Questioning the New York (Times) Athletic Club
The New York Times dropped the axe on its legendary sports department in early July. Sports reporting we read in the Times henceforth will originate with The Athletic, a younger (and perhaps more agile) sportswriting website purchased by the NYT Corp.
You'll find a good assessment of the move here.
As a Times subscriber, I have automatic access to any sports reporting it produces. I won't call it "free access," however, because my ever-increasing monthly rate for a three-day Times subscription surely will include a tithe to cover the Athletic.But ditching the Times' sports desk and dispersing its fine sports journalists and photographers to other NYT jobs? That's a loss. Here's why:
- Conflict of interest: The Athletic allows its staff to report on sports gambling, while some are paid contractors of the sportsbook companies. Is there a Pete Rose-style conflict here? I'd expect so. The Times allowed no double-dipping within its sports staff. The sportsbook industry is already in bed with many sports leagues and teams, and I abhor normalization of gambling (not gaming, sportsbook, fantasy leagues, or its other phony euphemisms).
- Selective coverage: Going through the Athletic sign-in process, it insisted I choose teams and leagues to follow. NASCAR, the biggest U.S. motorsport, wasn't among the options. Nor were any other U.S.-based auto racing series. I selected one NFL team and college football, begrudgingly. The Athletic misfired from the start.

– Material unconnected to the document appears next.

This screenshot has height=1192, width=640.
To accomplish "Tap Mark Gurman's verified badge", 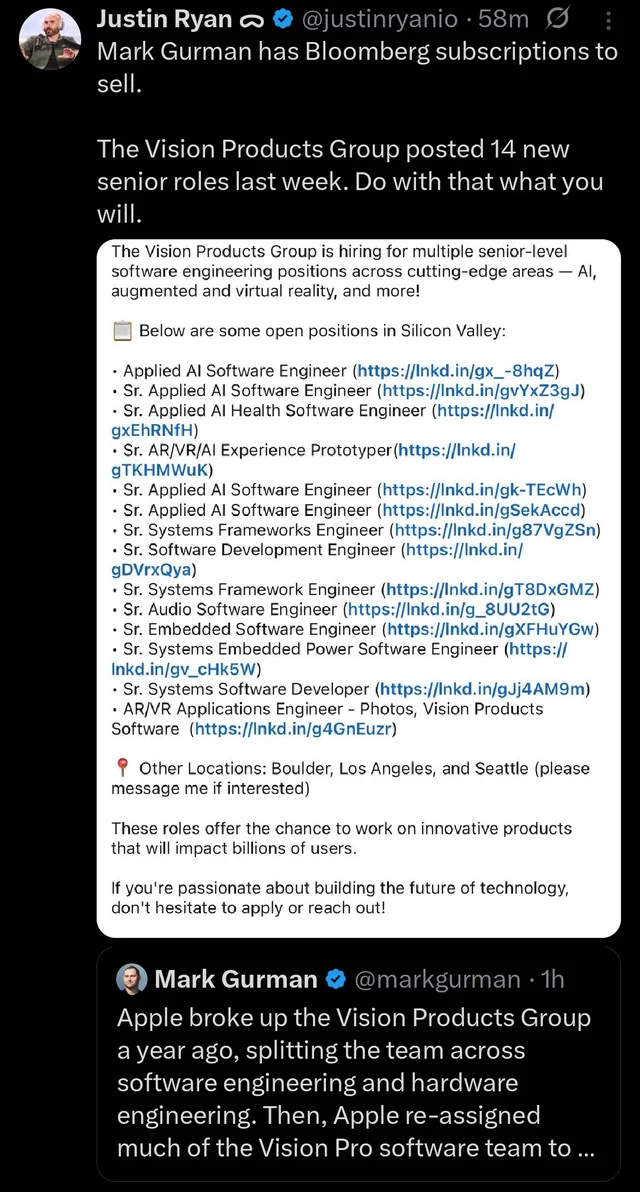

- Lopsided coverage: when I first logged in, just one of about 28 home-page Athletic articles covered a female athlete: Wimbledon champion Marketa Vondrousova. The article ran well "below the fold," as newspaper diehards once called it. You had to hunt for it. That's not a good omen; it signals the Athletic's writers are less focused on women's sports.
In my corporate PR life, I had infrequent but respectful dealings with the NYT's sports desk. My former employer, once flush with cash, sponsored a NASCAR team, the Olympics, the U.S. Ski Team, Special Olympics, and other sports entities.
And, I get it: the NYT's flip to the Athletic's content is a blatant marketing move. The NYT's prior sports coverage, while solid, had little brand recognition. They want their sports content to have brand equity on par with The Daily podcast and Wordle (which it also acquired).
Sports journalism is at a crossroads. Locally, if a town has a minor league affiliate of a pro baseball, basketball, or hockey team, it might not have a regular beat reporter (as with some Gannett-owned papers). The Los Angeles Times last week said it's jettisoning late-night finals and box scores. Disney is looking at reshuffling ESPN, which would inevitably result in more job cuts.
I'm anything but a table-jumping rabid sports fan. But I enjoy great sports writing such as Mike Vaccaro at the New York Post. And it's troubling to watch the NYT outsource its coverage of sports to an affiliate that, while offering semi-comprehensive coverage, has a cloudy reporting model. And a less-refined sense of ethics.